Reproducimos un testimonio que nos llega a [email protected]
Conocí a dos hombres amigos una vez. Me llamó la atención uno, pero me enamoré del otro.
Éste, el que me sacó la sonrisa cuando ni yo misma la encontraba, estaba lleno de complejos. El otro los alimentaba para sentirse él mismo más seguro.
No era una buena amistad, todo el mundo lo notaba. Pero como cualquier relación de maltrato, se retroalimentaba: «alguien me elige en su vida», frente a «alguien aguanta mi narcisismo, no soy malo».
En las relaciones de amistad, también existe el abuso, sólo que reconocernos en una relación así, implica mucha valentía, pues hay que reconocerse como débil para poder empezar a crecer en tu fortaleza.
Mi corazón se rompió.
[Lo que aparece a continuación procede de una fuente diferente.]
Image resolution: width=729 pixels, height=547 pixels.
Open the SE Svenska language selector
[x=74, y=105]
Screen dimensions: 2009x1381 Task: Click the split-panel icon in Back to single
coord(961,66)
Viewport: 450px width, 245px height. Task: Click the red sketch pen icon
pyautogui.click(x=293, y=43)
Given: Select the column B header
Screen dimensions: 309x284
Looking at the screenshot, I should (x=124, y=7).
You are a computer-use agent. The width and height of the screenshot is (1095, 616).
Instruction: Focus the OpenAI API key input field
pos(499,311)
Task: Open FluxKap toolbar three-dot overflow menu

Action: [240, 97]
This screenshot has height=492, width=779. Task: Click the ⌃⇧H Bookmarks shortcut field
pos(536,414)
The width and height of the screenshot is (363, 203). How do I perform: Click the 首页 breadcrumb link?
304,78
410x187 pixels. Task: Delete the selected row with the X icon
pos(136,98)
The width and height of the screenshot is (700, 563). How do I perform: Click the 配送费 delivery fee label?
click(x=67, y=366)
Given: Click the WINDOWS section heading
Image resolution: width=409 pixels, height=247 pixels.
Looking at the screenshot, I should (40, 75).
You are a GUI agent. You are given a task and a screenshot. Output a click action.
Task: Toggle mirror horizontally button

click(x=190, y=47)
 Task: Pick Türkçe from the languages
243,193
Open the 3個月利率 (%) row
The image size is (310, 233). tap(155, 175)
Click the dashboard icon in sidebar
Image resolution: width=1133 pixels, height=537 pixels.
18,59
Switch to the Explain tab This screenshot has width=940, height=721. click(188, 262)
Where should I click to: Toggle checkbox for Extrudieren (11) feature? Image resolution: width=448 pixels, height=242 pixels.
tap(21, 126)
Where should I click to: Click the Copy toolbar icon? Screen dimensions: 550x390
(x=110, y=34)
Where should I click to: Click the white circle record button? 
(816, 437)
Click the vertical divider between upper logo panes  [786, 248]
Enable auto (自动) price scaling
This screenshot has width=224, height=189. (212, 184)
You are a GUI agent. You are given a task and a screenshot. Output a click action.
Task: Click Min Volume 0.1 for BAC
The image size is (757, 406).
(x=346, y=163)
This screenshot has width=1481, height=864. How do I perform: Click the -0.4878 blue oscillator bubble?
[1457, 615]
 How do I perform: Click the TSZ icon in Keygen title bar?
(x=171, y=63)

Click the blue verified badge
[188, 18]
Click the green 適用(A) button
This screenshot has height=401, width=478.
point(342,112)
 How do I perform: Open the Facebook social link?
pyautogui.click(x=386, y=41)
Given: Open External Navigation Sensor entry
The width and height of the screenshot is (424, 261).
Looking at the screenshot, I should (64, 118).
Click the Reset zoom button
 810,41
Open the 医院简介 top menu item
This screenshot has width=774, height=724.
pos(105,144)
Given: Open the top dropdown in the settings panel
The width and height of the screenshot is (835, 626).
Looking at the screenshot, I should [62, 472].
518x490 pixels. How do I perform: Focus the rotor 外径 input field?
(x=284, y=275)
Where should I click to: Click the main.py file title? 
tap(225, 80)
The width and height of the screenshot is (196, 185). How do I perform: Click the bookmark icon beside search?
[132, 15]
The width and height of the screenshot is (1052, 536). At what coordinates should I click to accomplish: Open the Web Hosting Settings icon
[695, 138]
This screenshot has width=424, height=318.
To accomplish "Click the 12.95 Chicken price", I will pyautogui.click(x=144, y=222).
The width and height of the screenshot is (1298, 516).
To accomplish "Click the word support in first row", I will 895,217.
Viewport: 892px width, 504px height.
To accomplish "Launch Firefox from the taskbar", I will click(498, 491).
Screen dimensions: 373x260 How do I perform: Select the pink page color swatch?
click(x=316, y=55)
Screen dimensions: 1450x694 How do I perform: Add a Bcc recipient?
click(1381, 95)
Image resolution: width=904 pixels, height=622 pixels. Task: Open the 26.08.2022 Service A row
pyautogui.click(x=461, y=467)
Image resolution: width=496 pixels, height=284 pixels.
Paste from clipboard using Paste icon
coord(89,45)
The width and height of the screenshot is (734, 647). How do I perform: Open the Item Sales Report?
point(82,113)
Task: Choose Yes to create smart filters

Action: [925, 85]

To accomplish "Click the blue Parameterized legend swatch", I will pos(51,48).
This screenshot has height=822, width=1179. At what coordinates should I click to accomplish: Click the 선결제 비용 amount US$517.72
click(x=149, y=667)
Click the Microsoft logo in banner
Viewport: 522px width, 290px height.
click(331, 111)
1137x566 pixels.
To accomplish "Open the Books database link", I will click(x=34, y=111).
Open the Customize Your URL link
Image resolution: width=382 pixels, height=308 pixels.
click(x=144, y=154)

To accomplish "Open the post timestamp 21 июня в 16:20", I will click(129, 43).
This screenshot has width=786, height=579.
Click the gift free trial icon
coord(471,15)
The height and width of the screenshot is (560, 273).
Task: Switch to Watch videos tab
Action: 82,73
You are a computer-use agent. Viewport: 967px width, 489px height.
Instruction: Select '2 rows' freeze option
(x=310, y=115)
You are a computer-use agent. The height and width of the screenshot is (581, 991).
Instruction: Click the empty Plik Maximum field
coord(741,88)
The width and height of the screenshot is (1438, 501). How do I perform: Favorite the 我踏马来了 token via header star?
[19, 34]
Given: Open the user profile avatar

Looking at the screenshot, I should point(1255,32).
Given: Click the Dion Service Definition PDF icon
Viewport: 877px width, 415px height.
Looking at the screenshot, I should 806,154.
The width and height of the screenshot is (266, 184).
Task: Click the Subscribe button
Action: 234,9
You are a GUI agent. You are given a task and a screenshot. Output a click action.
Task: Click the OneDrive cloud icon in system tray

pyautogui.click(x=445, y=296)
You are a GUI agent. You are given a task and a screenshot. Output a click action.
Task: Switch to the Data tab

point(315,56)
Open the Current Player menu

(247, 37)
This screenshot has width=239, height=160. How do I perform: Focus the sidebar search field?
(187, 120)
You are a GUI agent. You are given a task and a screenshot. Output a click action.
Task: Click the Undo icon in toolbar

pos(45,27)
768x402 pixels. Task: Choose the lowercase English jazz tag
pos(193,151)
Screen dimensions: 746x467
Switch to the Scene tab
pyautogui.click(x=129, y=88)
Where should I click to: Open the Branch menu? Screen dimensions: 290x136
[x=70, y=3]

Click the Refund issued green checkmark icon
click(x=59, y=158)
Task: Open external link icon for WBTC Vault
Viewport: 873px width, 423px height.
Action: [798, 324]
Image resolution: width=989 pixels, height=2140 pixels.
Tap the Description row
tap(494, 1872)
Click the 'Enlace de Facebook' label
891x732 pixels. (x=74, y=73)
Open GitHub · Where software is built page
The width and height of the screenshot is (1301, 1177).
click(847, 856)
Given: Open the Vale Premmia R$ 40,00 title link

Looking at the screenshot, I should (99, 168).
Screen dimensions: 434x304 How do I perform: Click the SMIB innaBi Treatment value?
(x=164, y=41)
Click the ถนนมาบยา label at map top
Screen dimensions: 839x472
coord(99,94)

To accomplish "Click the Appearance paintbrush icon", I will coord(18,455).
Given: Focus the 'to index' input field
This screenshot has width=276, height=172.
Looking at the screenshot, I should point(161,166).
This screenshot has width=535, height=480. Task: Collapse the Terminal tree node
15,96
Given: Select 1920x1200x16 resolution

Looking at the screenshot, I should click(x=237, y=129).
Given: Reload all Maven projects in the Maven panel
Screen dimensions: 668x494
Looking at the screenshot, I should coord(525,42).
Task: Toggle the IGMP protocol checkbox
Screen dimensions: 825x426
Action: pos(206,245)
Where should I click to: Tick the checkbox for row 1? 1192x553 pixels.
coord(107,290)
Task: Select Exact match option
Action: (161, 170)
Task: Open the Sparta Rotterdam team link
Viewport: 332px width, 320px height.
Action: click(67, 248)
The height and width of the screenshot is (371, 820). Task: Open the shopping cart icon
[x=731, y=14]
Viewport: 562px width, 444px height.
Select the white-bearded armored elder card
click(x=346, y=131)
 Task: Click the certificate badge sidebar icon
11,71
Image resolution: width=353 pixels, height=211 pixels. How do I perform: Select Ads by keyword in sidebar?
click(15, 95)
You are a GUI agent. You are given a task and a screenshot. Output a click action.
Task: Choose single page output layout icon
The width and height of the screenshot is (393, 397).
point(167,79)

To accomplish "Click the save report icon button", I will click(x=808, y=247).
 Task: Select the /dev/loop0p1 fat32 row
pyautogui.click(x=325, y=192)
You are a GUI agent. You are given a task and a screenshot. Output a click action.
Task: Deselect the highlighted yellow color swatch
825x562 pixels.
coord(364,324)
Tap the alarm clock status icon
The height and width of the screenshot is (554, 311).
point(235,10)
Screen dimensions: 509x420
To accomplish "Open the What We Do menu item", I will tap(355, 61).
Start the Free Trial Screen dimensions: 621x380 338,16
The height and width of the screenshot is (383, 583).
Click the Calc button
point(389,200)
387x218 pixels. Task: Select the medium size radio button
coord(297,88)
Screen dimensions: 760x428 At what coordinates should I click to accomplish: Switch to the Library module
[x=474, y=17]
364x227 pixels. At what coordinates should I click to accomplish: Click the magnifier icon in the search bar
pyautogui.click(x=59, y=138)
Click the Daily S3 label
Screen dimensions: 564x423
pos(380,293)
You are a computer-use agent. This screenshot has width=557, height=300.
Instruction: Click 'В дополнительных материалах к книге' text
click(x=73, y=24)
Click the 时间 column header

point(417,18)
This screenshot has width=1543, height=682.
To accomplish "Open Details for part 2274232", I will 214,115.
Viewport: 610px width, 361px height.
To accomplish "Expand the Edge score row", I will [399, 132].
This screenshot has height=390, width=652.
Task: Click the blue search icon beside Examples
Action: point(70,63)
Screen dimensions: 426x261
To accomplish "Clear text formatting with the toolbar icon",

El manipulador utilizó sus comentarios en uno y otro lado alimentando inseguridades. Y yo fallé, caí en la trampa, me dejé convencer, y entré en su círculo de ambición y deslealtad.
Ojo, no es su responsabilidad, sino la mía, dejarme invadir la mente, pero eso lo sé ahora.
Es obvio que eso rompió todo. Relacionarme con esta persona me hizo ver de cerca su crueldad, lo que le hacía a su propio amigo. Y yo había colaborado en dañarle.
Pasaron los años, mi amor seguía intacto. La vida nos cruzó de nuevo los corazones. Pareció incluso, que conseguíamos recuperar la confianza; ya no éramos los mismos, habíamos aprendido. Tiempo. Un atisbo de felicidad.
Por algún motivo, el amigo narcisista hizo aparición de nuevo en la vida de él.
Al verlos juntos en una foto, lo supe: nunca florecen las flores en campo envenenado.
Quizás debo aclarar que este «psicópata», durante esos años, incluso salió con amigas mías que le dejaron porque sólo quería hablarles de mí. Su obsesión era tal, que hasta convenció a mi familia sin mi consentimiento.
Ahí estaba nuevamente el titiritero: manejando hilos como marionetas, salvaguardando su propia infelicidad en el hecho de no quedarse al margen, aún a coste de otras felicidades.
Mi persona favorita volvió a cambiar. Sólo ahí me di cuenta de que nunca se trató de una relación entre él y yo. Siempre fue una guerra por él, entre su supuesto amigo, y yo.
Y entonces lo entendí: Siempre le amaré, pero nunca podré salvarle.